Interesting question. We have debated this issue earlier on this platform...

This question is under active research

Hi Ivan Tjahja Pranata,

1. The nif genes are found in both free-living nitrogen-fixing bacteria and in symbiotic bacteria associated with various plants. The nif genes are 17 genes (Nif regulon) encoding enzymes involved in the fixation of atmospheric nitrogen into a form of nitrogen available to living organisms (ex. plants).

2. So, if you want the rice plants can fix N2 on their own and provide fertilizer for themselves, you should transfer those bacterial genes (17) or Nif regulon into the rice genome.

3. Transferring 17 genes is not easy, but it has been tested in plants and reported. And researchers have suggested that the organelles (ex. chloroplasts and mitochondria) are the right places to host those genes. See attached two papers, one is for chloroplasts and the other is for mitochondria

4. CRISPR/Cas9 is more efficient in using for knocking out genes, instead of knocking in genes.

(edited on 2/28/2018)

Hi Ivan Tjahja Pranata,

The applications of using CRISPR-Cas9 is used to generate a DBS at a specific locus for an allele is: (1) just to knock out the allele, or (2) to knock-in a gene cassette at the DSB site through homologus recombination (HR), with a donor plasmid (see attached figure). In the figure, on the left-handed side, it indicates a locus is disrupt, and on the right-handed side, a gene cassette is integrated at the DSB site. However, it is with much higher efficiency to just knock out the allele. Using homologus recombination to integrate a gene cassette is not as efficient (see attached paper).

So, it is possible to integrate the Nif genes into rice genome (at a specific genomic locus) through using CRISPR/Cas9 technology. However, how to increase the HR rate in the cells and make integration more efficiently done is an important taskin the future. Scientists are working hard to find methods to increase the HR rate. I will post some references here later.

Here, it should be a good paper to discuss how to deliver genes into plants cells (knock in) in plants. I cannot access to this paper. If you can, please send me a copy. Apprciated!!

Title:

Towards mastering CRISPR-induced gene knock-in in plants: Survey of key features and focus on the model Physcomitrella patens.

Methods. 2017 May 15;121-122:103-117. doi: 10.1016/j.ymeth.2017.04.024. Epub 2017 May 4.

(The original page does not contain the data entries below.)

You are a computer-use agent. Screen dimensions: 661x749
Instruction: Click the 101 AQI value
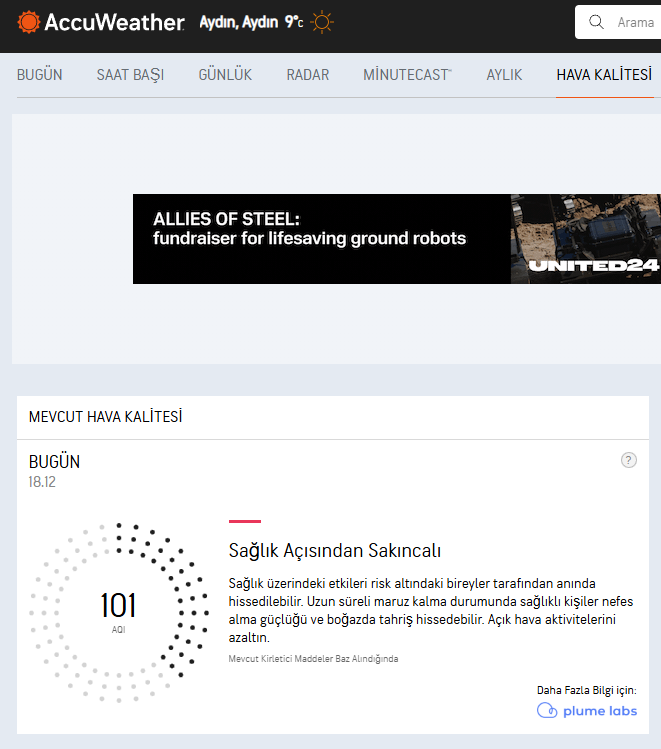(x=118, y=606)
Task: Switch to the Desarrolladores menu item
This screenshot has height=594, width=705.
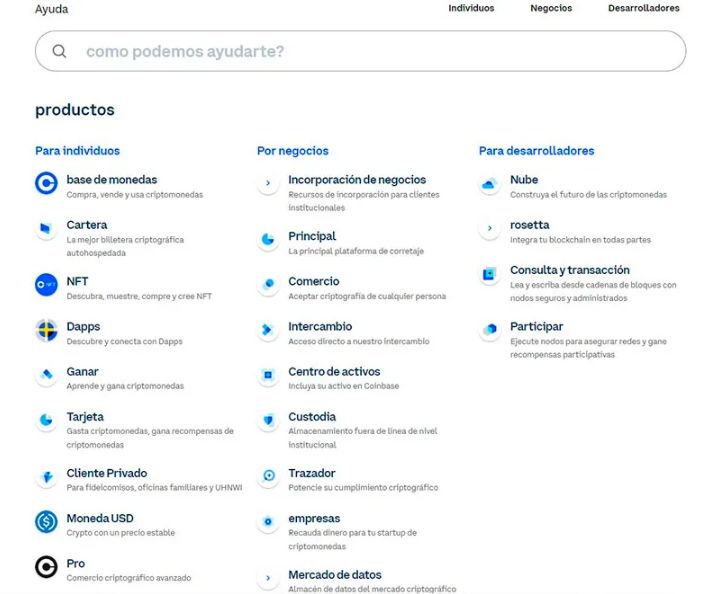Action: click(643, 8)
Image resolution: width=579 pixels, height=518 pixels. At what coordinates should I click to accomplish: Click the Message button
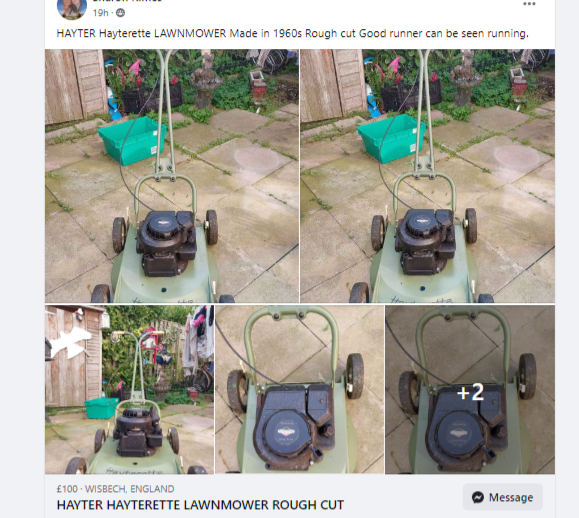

Abstract Beyond its predominant role in human and animal therapy, the CRISPR-Cas9 system has also become an essential tool for plant research and plant breeding. Agronomic applications rely on the mastery of gene inactivation and gene modification. However, if the knock-out of genes by non-homologous end-joining (NHEJ)-mediated repair of the targeted double-strand breaks (DSBs) induced by the CRISPR-Cas9 system is rather well mastered, the knock-in of genes by homology-driven repair or end-joining remains difficult to perform efficiently in higher plants. In this review, we describe the different approaches that can be tested to improve the efficiency of CRISPR-induced gene modification in plants, which include the use of optimal transformation and regeneration protocols, the design of appropriate guide RNAs and donor templates and the choice of nucleases and means of delivery. We also present what can be done to orient DNA repair pathways in the target cells, and we show how the moss Physcomitrella patens can be used as a model plant to better understand what DNA repair mechanisms are involved, and how this knowledge could eventually be used to define more performant strategies of CRISPR-induced gene knock-in.

Many researchers proposed similar theories for manipulating C3 genomes to be C4, and confer nitrogen fixation property to Poaceae members. As Yuan-Yeu said, its not easy to confer more than one gene!

The integration of C4 photosynthesis system into C3 plant is much more difficult than just transfer 16 genes into a plant genome. The conversion of C3 crops, such as rice, towards C4 photosynthesis is extremely difficult is partially because the C4 carbon-concentrating biochemical cycle spans two cell types (Kranz anatomy) and thus requires specialized anatomy (see attached figure). Transfer of more than 10 genes into plants is not as sophisticated and have been done and reported, although the work can be tedious.